LangChain & LangGraph Playbook
Pre-flight checklist
Before a LangChain or LangGraph system ships, make the contract boring. Inputs are typed. Outputs are validated. Tool calls are named. State has a retention policy. Traces have tags. Costs have limits. If any of that sounds excessive, congratulations: you have discovered why demos become incidents.
| Area | Ship only when | The footgun |
|---|---|---|
| State | Threads, reducers, and checkpoint retention are explicit | One global chat history because it was easy |
| Tools | Allowlisted, typed, and wrapped in boring result envelopes | The model gets to improvise API intent |
| Retrieval | Measured recall and citations | Vector store karaoke |
| Cost | Budgets per branch and provider-level limits | Finance finds out before engineering |
| Security | Injection tests and approval gates | Prompt-as-policy cosplay |
Observability
Trace every meaningful node. Add tags for tenant, environment, graph version, prompt version, model, and cost tier. Debugging without those fields is not debugging. It is staring into a JSON blob until lunch becomes dinner.
Persistence
Use a real checkpointer for anything user-facing. In-memory is a demo, a unit test, or a future apology. Pick Postgres when you need operational familiarity and Redis when fast resumability beats relational comfort.
Cost
Use cheap models for classification, routing, extraction, and input cleanup. Reserve expensive models for synthesis and judgment where quality justifies the bill. If every node uses the flagship model, you built a money printer pointed the wrong way.
Security
Assume every retrieved document and user message is hostile until proven boring.

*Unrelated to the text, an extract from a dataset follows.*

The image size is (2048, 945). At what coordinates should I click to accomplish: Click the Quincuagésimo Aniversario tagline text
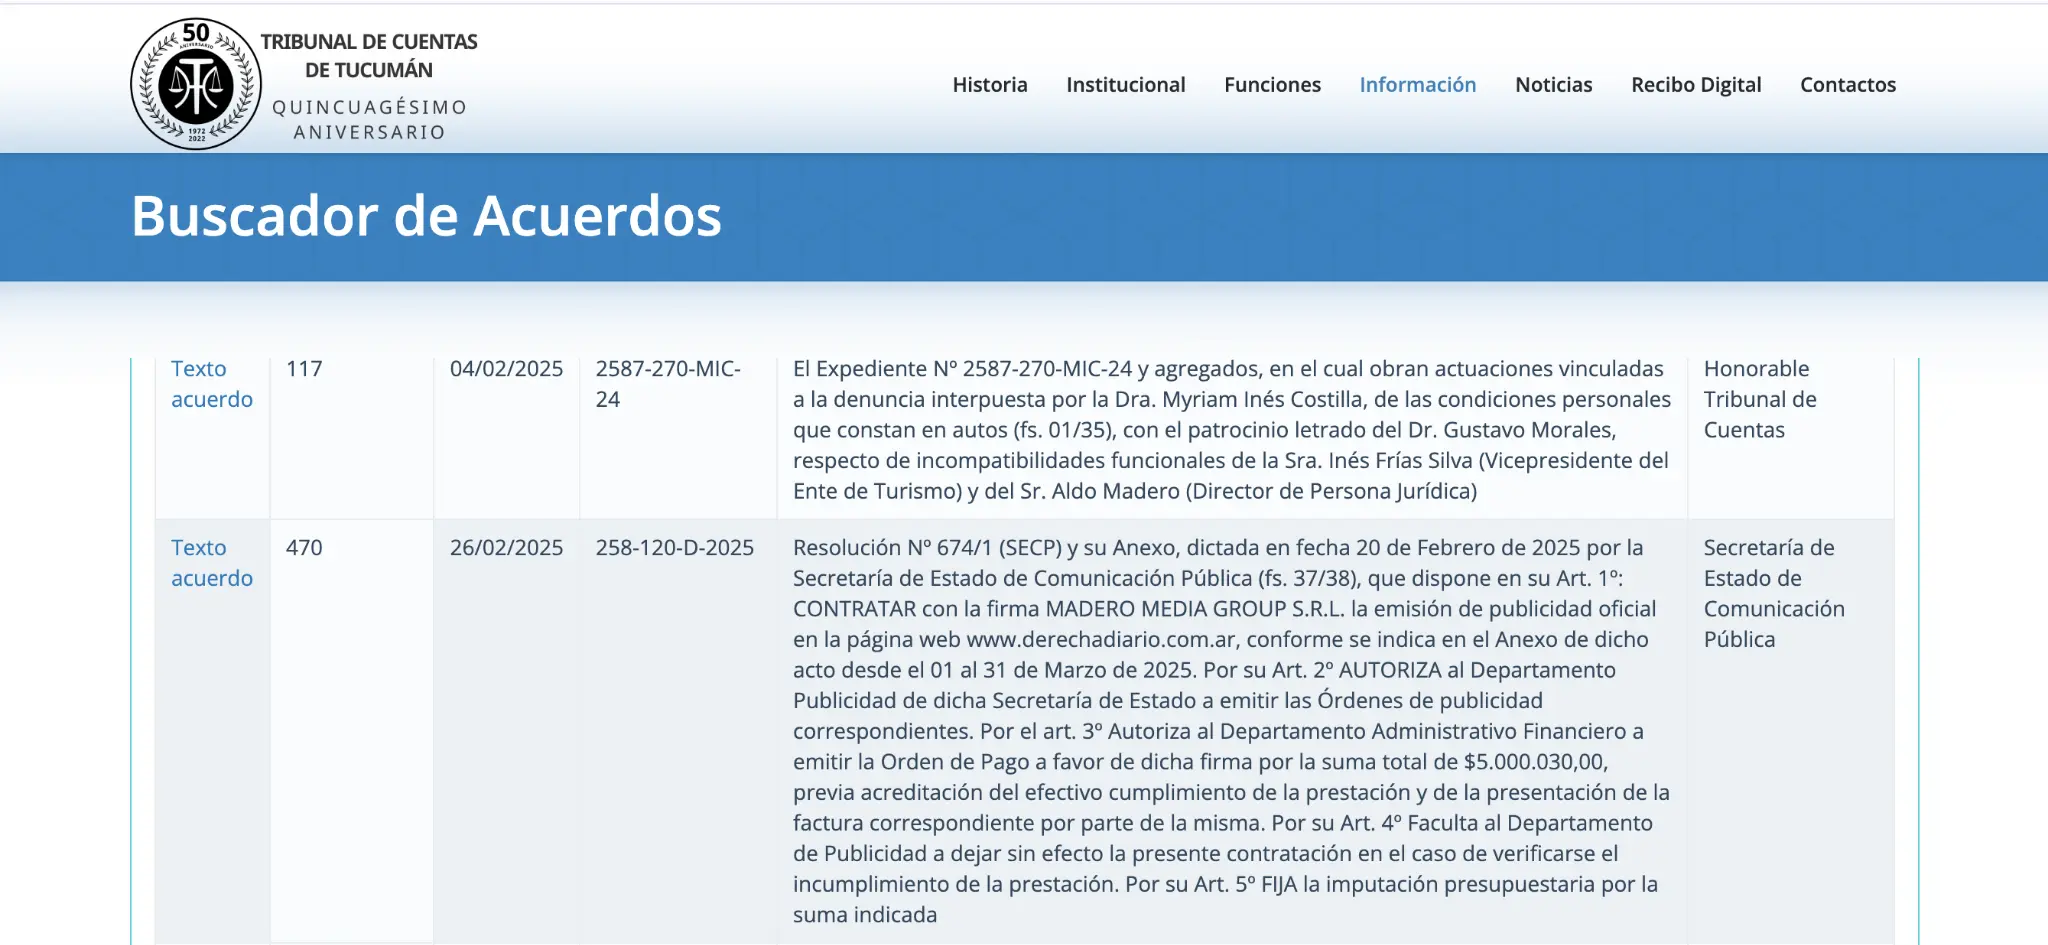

Validate structured outputs, sandbox code execution, isolate secrets, and put human approval in front of irreversible actions.
Deployment
LangServe is excellent when your product shape matches runnable endpoints. Plain FastAPI is better when you need custom auth, long-running workflow control, or product-specific orchestration. Use the tool that fits. Revolutionary, apparently.
On-call decision tree
- Find the trace by thread id, tenant, and graph version.
- Check whether the failure is input, retrieval, tool, model, or state.
- Replay from the last checkpoint if the state is valid.
- Fork the run if the fix is experimental.
- Patch the guardrail or evaluator before re-running production traffic.
You can be cocky after the system can explain itself. Before that, you are just loud.